Week 12 Assignments

Textbook Chapter 3 (Dimensionality Reduction), Dimensionality Reduction Demo, and D2L Quiz

Modified

March 25, 2026

Part 1: Reading

Read Chapter 3, dimensionality reduction section (pages 140–165).

This section introduces dimensionality reduction as a technique for finding compact representations of high-dimensional data. The primary method covered is Principal Component Analysis (PCA), which identifies the directions of maximum variance in a dataset and re-expresses each sample in terms of those directions. The textbook extends beyond the demo by covering NMF (Non-negative Matrix Factorization), t-SNE, and PCA applied to image data using the faces dataset.

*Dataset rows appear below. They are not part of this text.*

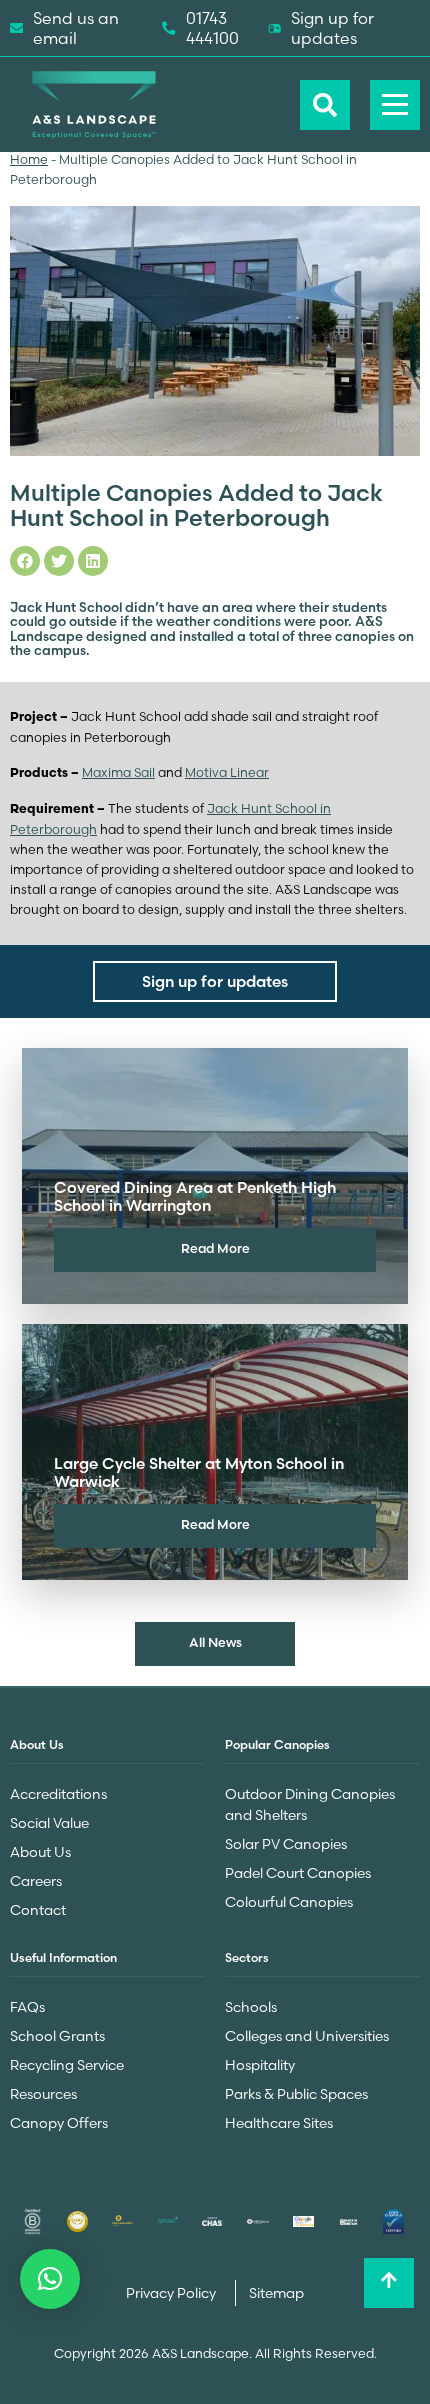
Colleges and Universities (307, 2036)
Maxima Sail (118, 772)
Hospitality (260, 2065)
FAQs (27, 2007)
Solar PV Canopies (286, 1844)
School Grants (57, 2036)
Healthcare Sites (279, 2123)
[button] (50, 2279)
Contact (38, 1910)
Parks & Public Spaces (296, 2094)
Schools (251, 2007)
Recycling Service (67, 2065)
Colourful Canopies (289, 1902)
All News (215, 1642)
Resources (43, 2094)
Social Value (49, 1823)
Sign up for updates (332, 28)
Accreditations (58, 1794)
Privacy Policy (172, 2293)
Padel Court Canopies (298, 1873)
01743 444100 (212, 28)
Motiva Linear (227, 772)
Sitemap (276, 2293)
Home (29, 159)
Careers (36, 1881)
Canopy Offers (59, 2123)
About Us (40, 1852)
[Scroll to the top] (389, 2283)
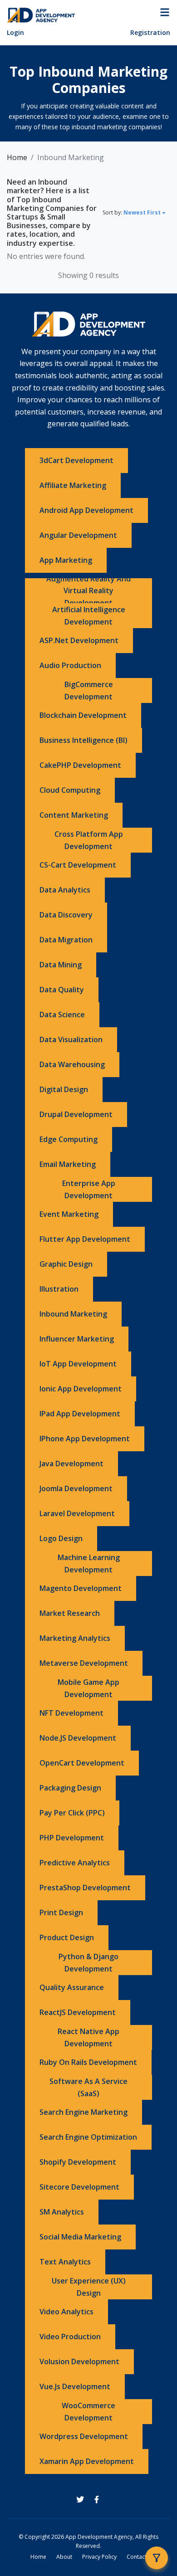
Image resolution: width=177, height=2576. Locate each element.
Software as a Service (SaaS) (88, 2087)
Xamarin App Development (86, 2461)
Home (17, 157)
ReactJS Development (77, 2012)
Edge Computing (68, 1139)
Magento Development (80, 1588)
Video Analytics (66, 2312)
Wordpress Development (83, 2436)
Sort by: (132, 212)
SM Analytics (61, 2212)
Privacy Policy (99, 2557)
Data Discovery (66, 915)
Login (15, 32)
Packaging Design (70, 1788)
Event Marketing (68, 1214)
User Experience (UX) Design (89, 2287)
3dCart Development (76, 460)
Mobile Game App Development (88, 1688)
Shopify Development (77, 2162)
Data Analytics (64, 890)
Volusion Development (79, 2361)
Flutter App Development (84, 1239)
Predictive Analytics (74, 1863)
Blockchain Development (83, 715)
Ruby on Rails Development (88, 2062)
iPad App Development (79, 1414)
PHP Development (71, 1838)
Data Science (62, 1015)
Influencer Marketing (76, 1339)
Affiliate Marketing (72, 485)
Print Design (61, 1912)
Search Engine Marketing (83, 2112)
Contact (137, 2557)
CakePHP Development (80, 765)
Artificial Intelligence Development (88, 616)
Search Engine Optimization (88, 2137)
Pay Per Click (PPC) (72, 1813)
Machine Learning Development (89, 1563)
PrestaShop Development (85, 1888)
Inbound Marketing (73, 1314)
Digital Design (63, 1089)
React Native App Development (88, 2037)
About (64, 2557)
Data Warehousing (72, 1064)
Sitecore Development (79, 2187)
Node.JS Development (77, 1738)
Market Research (69, 1613)
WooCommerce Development (88, 2411)
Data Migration (66, 940)
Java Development (71, 1464)
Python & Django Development (88, 1963)
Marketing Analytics (74, 1638)
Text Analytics (65, 2262)
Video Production (70, 2337)
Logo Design (61, 1538)
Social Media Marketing (80, 2237)
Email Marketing (67, 1164)
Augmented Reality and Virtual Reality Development (88, 590)
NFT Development (71, 1713)
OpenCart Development (81, 1763)
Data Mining (60, 965)
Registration (150, 32)
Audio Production (70, 665)
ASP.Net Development (78, 640)
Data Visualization (71, 1039)
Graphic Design (66, 1264)
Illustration (59, 1289)
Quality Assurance (71, 1987)
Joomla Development (76, 1488)
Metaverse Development (83, 1663)
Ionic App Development (80, 1389)
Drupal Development (76, 1114)
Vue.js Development (74, 2386)
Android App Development (86, 510)
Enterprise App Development (88, 1189)
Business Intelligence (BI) (83, 740)
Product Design (66, 1937)
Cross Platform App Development (88, 840)
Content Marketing (73, 815)
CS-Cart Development (77, 865)
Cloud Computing (69, 790)
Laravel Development (77, 1513)
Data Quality (61, 990)
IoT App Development (78, 1364)
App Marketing (65, 560)
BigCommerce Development (88, 690)
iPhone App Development (84, 1439)
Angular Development (78, 535)
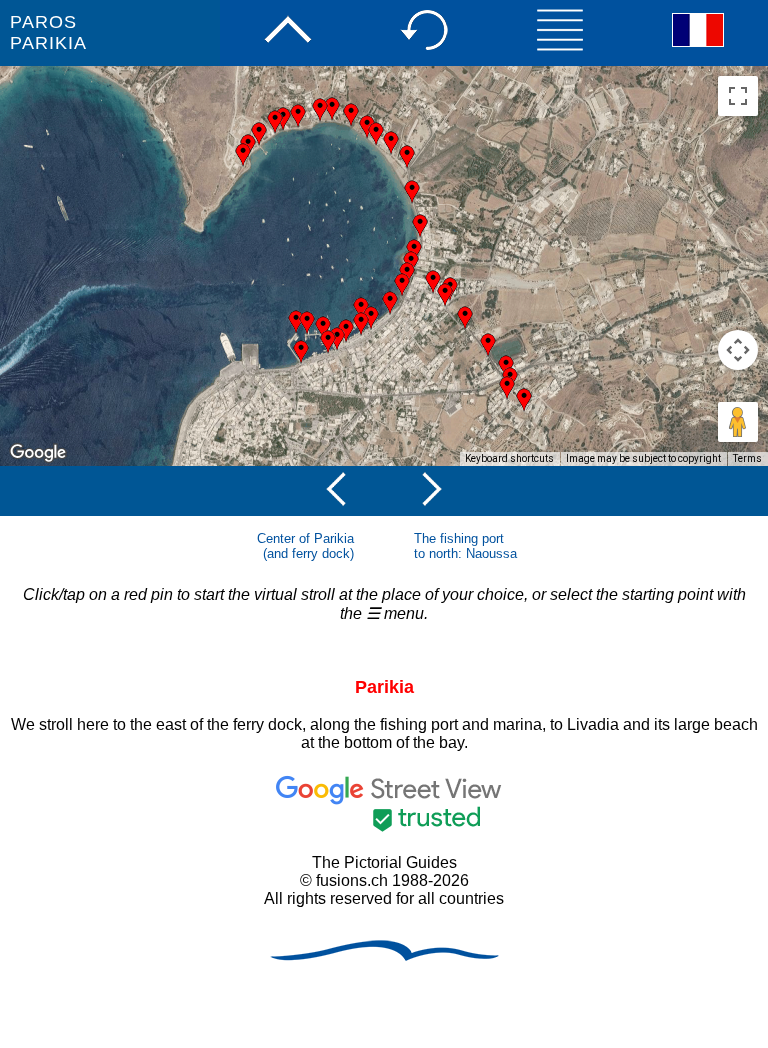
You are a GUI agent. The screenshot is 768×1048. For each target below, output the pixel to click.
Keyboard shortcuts (509, 458)
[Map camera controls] (738, 350)
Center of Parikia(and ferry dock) (305, 546)
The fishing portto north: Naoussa (465, 546)
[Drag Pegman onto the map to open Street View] (738, 422)
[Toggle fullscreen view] (738, 96)
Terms (747, 458)
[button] (320, 110)
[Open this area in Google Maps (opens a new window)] (38, 453)
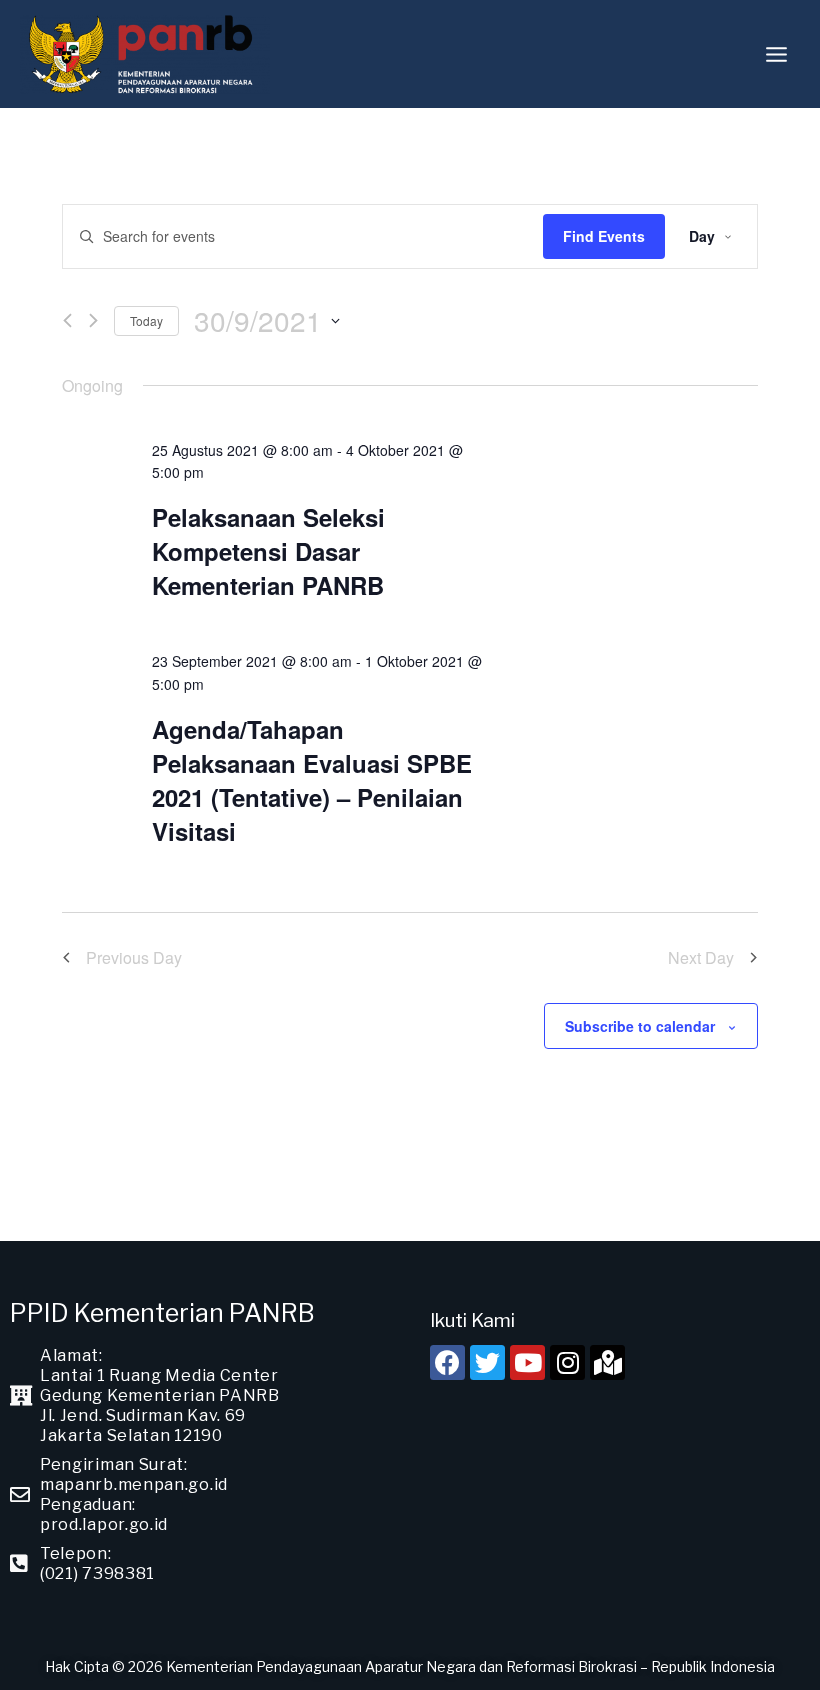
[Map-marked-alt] (607, 1362)
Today (146, 320)
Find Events (604, 236)
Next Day (701, 957)
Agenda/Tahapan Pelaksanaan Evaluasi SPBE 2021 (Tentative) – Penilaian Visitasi (312, 780)
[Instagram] (567, 1362)
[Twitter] (487, 1362)
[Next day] (93, 320)
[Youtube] (527, 1362)
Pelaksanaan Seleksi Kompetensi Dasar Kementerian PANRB (268, 551)
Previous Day (134, 957)
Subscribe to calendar (640, 1026)
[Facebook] (447, 1362)
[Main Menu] (776, 54)
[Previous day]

Part 2: Work through the Week 12 Demo

The Week 12 demo covers:

  1. Understanding feature correlations in the Wine dataset and why redundancy in a dataset motivates dimensionality reduction
  2. Understanding what PCA does: finding directions of maximum variance and re-expressing samples in terms of those directions rather than the original features
  3. Applying PCA from sklearn.decomposition using the fit/transform workflow: why scaling is required before PCA, how the fit-on-training rule applies to the PCA object the same way it applies to scalers, and what the PCA object learns during fit
  4. Understanding what the PCA output represents: how the data shape changes after transformation and what the values in the new columns mean
  5. Understanding the n_components parameter and how it controls how many principal components are retained
  6. Interpreting explained_variance_ratio_ to understand how much of the total variance each component captures
  7. Using PCA for visualization: reducing 13 features to 2 principal components and observing class separation in a scatter plot
  8. Using PCA as preprocessing for kNN: comparing accuracy on scaled features versus PCA-reduced data across different numbers of components

Part 3: D2L Quiz

Complete the Week 12 D2L quiz (Dimensionality Reduction concepts).

The quiz covers:

  • Core concepts: what dimensionality reduction is, what PCA does, and how it differs from scaling
  • Feature correlations: what a correlation coefficient measures and how redundancy between features motivates dimensionality reduction
  • PCA from sklearn.decomposition: the fit/transform workflow, the fit-on-training rule applied to PCA, what the PCA object learns during fit, how the data shape changes after transformation, and what the values in the output columns represent
  • n_components: what it controls, how to choose a reasonable value based on explained variance
  • explained_variance_ratio_: what it measures, how cumulative variance is used to evaluate how many components to retain
  • PCA for visualization versus PCA as preprocessing: two different uses of the same workflow and what each produces
  • Accuracy comparison: kNN on all scaled features versus kNN on PCA-reduced components, and why fewer components can outperform more
  • Advanced awareness: NMF, t-SNE, and inverse_transform (textbook only, pages 140–165)

D2L submission checklist

Complete the following in D2L:

  • Week 12 D2L quiz (no file uploads required this week)

Note: This week focuses on reading Chapter 3 (pages 140–165), understanding the demo, and demonstrating comprehension through the quiz. There are no screenshot or coding submissions this week. The emphasis is on understanding what PCA does, how the fit/transform workflow and fit-on-training rule extend to dimensionality reduction, and how to interpret explained variance ratio when choosing the number of components.